Text passage:
· · · ·

Wu et al. 2018 constructed high-quality reference genomes of two wild, diploid relatives of sweet potato I. trifida and I. triloba, both of which are very closely related to I. batatas [7]. Using these reference genomes and resequencing data from sweet potato landraces used in African breeding programs as well as transcriptomic data from ‘Tanzania’ and ‘Beauregard’, several genes involved in carotenoid synthesis were identified as candidates for determining sweet potato flesh color including phytoene synthase (PSY, itf03g05110), phytoene desaturase (PDS, itf11g08190), zeta-carotene isomerase (Z-ISO, itf04g12320), and lycopene beta-cyclase (LCB, itf04g32080) [2]. Zhang et al. 2020 [48] used data from Wu et al. 2018 [7] and Ding et al. 2017 [49] and employed GWAS and expression QTL analysis of transcriptomic data from 104 sweet potato accessions popular in China that have variation in anthocyanin content of storage root flesh. The most significant distant eQTL hotspot associated with flesh color was located on chromosome 12 (20.42 Mb–20.92 Mb), and the most significant GO (gene ontogeny) classifications of the genes in the 200 kb windows encompassing the QTLs were flavonoid biosynthetic process and phenylpropanoid metabolic process [48]. Further, IbMYB1-2 [50] was proposed to be a master regulator of anthocyanin biosynthesis. In addition, Gemenet et al. 2019 [13] used a biparental mapping population of ‘Beauregard’ (orange-fleshed) and ‘Tanzania’ (white-fleshed) to identify two major QTLs on chromosomes 3 and 12 associated with dry matter and β-carotene. The inverse correlation between starch and β-carotene content was largely attributed to physical linkage between the sucrose synthase (SuSy, itf03g05100) and phytoene synthase (PSY, itf03g05110) genes on chromosome 3 and a trans effect from the ORANGE gene (OR, itf012g24270) on chromosome 12 due to its impact on PSY and chromoplast development [13].

· · · ·

Data extract:

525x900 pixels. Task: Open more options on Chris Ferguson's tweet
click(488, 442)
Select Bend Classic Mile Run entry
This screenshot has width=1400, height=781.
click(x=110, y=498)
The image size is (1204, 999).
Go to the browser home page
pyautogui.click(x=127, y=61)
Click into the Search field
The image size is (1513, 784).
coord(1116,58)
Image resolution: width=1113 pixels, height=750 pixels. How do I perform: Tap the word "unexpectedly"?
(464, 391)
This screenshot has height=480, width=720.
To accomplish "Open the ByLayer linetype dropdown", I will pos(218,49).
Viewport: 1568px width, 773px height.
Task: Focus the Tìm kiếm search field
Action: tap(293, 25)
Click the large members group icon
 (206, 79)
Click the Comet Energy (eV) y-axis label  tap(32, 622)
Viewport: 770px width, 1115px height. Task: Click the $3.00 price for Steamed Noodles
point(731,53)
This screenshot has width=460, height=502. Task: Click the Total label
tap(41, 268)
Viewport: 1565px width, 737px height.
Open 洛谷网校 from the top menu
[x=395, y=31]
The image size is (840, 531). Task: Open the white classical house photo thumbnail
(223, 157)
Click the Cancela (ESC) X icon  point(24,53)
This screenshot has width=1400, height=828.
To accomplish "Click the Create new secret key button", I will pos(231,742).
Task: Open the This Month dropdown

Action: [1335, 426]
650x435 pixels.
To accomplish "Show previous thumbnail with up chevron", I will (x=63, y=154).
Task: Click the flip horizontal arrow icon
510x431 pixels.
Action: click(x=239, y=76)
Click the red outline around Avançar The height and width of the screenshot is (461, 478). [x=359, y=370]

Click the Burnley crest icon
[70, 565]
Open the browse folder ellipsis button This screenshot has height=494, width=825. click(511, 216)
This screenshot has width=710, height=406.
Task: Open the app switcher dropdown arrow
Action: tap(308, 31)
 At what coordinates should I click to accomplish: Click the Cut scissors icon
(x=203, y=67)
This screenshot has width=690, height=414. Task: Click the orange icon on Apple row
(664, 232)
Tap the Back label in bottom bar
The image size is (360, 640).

· · · ·

Problem to work on: Continue the passage on the genetics of sweet potato flesh color with new text that follows its last sentence.

Written answer:
In our study, GWAS was employed to identify 28 SNPs, comprising 21 unique genetic loci, associated with the storage root traits of dry matter, flesh color, and skin color in a 384-accession subset of the USDA sweet potato germplasm that was constructed previously and largely maintains the genetic diversity of the entire USDA collection [8,9]. Examination of the genetic loci in the I. trifida and I. batatas reference genomes (http://sweetpotato.uga.edu/) enabled the identification of candidate genes within 100 kb of the SNPs that may regulate the expression of these storage root traits (Tables S2–S8). Genes considered most likely candidates include metabolic enzymes, transmembrane transporters, and transcriptional regulators and are mentioned in the results above and are also listed in Table S7. The results from this study corroborate and extend the previous studies described above.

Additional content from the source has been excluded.